Philae, Egypt  [ edit ]

Perhaps best known as a writer of nonsense verse, Edward Lear was also an accomplished landscape painter who journeyed to Egypt at least five times between 1849 and 1872. Lear was an inveterate traveler, in large part due to his ill heath: in addition to being an epileptic, he suffered from asthma and bronchitis, which were greatly exacerbated by the damp English climate. On returning from his first visit to the Middle East, in 1849, Lear expressed the aim of establishing himself as a painter of remote and unusual places. Until this point he had been self-taught, but in 1852 he met the Pre-Raphaelite artist William Holman Hunt, who was to have a profound effect on his art, providing Lear with technical advice on oils and demonstrating his techniques over the course of a summer spent painting together at a rented farmhouse in Sussex. Hunt’s influence can be clearly seen in this view of Philae, with its inclusion of mauves, pinks, oranges, and bright, vibrant greens.  Philae was a favorite site for Lear, who produced at least twenty oil paintings of the island; the island was also a popular subject for Orientalist painters who traveled to Egypt, including David Roberts (“The Island of Philae,” 1843) and Lord Frederick Leighton (“The Temple of Philae”, 1868).

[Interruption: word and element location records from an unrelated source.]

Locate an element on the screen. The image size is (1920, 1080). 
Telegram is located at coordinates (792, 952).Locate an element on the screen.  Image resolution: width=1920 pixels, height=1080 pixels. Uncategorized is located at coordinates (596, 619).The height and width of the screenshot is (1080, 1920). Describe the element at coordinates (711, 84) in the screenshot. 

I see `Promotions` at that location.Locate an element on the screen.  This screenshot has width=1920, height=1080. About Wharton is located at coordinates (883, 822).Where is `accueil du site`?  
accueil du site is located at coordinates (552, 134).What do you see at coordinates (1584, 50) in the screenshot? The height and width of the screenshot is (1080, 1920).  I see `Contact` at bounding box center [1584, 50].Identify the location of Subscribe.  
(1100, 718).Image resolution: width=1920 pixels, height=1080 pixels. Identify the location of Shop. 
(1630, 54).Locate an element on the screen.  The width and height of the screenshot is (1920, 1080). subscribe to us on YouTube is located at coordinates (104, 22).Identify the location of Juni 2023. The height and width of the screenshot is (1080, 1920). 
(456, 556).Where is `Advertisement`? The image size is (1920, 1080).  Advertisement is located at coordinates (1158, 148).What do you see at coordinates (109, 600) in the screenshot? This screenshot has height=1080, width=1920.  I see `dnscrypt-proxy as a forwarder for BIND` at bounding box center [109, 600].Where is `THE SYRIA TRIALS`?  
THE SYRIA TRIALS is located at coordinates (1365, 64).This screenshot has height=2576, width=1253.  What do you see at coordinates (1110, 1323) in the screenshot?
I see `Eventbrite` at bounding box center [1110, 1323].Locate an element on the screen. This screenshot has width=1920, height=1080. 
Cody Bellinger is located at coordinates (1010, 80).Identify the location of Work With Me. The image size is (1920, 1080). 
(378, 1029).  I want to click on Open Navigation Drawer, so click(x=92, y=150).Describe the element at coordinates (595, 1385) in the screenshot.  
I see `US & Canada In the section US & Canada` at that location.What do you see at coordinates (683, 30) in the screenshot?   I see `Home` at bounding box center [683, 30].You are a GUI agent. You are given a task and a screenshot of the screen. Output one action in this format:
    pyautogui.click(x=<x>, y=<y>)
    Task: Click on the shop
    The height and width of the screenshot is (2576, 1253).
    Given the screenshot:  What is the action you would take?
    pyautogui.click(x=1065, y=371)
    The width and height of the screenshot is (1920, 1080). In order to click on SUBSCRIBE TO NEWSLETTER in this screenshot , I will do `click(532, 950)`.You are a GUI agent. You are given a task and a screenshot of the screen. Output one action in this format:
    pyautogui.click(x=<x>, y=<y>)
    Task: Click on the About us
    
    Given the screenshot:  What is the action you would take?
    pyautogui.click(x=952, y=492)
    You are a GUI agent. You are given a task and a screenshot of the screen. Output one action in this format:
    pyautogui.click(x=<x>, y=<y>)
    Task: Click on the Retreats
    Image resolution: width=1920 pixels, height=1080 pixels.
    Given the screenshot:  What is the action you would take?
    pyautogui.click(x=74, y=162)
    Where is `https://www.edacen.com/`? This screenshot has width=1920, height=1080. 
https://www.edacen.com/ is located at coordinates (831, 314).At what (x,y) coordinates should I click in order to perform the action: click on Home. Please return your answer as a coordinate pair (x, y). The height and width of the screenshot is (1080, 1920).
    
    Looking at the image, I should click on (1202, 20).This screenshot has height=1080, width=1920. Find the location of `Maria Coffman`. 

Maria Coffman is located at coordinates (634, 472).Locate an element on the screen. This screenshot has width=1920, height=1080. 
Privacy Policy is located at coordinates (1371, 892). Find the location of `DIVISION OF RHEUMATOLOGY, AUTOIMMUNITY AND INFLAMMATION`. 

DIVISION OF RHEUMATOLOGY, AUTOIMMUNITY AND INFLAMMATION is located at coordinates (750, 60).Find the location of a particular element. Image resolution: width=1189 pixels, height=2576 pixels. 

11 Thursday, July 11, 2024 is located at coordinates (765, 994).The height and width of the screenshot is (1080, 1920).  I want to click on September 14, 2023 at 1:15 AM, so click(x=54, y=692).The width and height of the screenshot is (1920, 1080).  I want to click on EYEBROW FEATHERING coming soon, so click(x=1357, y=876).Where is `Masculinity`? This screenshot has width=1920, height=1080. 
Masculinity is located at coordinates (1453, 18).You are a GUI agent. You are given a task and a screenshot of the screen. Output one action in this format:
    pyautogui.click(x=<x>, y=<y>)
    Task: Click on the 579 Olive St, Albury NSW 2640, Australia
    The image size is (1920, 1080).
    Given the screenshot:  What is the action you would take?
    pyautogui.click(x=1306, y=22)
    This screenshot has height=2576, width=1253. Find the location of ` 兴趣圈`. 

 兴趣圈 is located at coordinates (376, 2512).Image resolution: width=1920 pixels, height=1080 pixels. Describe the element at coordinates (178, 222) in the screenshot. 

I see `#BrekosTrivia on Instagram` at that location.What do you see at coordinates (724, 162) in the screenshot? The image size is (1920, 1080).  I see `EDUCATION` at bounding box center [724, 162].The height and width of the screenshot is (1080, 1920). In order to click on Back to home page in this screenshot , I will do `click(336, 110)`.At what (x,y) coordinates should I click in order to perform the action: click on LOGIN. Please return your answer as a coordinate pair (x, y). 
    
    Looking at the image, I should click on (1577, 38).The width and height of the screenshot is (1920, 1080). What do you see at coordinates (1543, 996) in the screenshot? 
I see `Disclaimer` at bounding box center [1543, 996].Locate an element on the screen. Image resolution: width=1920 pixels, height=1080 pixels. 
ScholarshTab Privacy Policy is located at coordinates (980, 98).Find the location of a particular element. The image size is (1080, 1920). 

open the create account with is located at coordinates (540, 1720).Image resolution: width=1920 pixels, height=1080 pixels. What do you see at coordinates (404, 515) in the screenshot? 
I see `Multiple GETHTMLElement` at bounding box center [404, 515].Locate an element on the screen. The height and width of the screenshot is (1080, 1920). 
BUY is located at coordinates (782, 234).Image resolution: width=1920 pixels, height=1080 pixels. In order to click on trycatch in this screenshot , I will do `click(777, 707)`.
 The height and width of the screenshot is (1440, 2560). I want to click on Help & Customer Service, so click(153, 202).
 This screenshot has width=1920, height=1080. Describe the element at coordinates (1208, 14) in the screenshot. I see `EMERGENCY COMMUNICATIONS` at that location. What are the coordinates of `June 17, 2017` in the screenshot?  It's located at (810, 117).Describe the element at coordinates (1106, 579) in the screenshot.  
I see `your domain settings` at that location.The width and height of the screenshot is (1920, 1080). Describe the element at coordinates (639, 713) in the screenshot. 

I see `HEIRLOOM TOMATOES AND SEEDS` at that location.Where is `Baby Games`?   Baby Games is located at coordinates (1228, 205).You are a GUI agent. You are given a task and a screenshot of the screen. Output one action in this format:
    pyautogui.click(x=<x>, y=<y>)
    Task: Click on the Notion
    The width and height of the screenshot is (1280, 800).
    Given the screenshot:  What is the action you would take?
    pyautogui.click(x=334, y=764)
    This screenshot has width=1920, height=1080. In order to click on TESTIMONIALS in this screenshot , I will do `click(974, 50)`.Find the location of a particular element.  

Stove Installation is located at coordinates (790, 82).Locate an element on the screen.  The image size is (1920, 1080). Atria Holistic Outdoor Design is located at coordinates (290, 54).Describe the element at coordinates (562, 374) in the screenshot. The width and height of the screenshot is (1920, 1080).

For this work, Lear has chosen a distant view of the island of Philae, enabling the artist to capture the wild and sublime landscape of the First Cataract, the rocky barrier of the Nile that divided ancient Egypt from Nubia.  On the island itself, Lear has delineated the two sets of pylons of the temple of Isis, and to the left of the temple is the Kiosk of Trajan (“Pharaoh’s Bed”), one of the most distinctive features of Philae’s architectural ensemble (Catalog—Kiosk of Trajan).  The construction of successive dams at Aswan during the first half of the Twentieth Century flooded the temples of Philae Island for most of the year, and the Aswan High Dam would have doomed the monuments to complete destruction.  An international effort during the 1970’s moved the entire ensemble to the nearby island of Agilkia, a tourist destination that continues to inspire marvel to this day.

Date

1863

Dimensions

10 13/16 x 21in

Artist or Author

Edward Lear (1812-1888)

Provenance

British

Material

Oil on Canvas

Museum

Yale British Art Center

Accession Number

B1974.3.12


Herman De Meulenaere, Patrick Berko, and Viviane Berko, Ancient Egypt in Nineteenth Century Painting (Knokke-Zoute, Belguim: Berko, 1992).

Noakes, Vivien. “Lear, Edward (1812–1888),” Oxford Dictionary of National Biography. Oxford: Oxford University Press, 2004. Accessed July 2, 2012.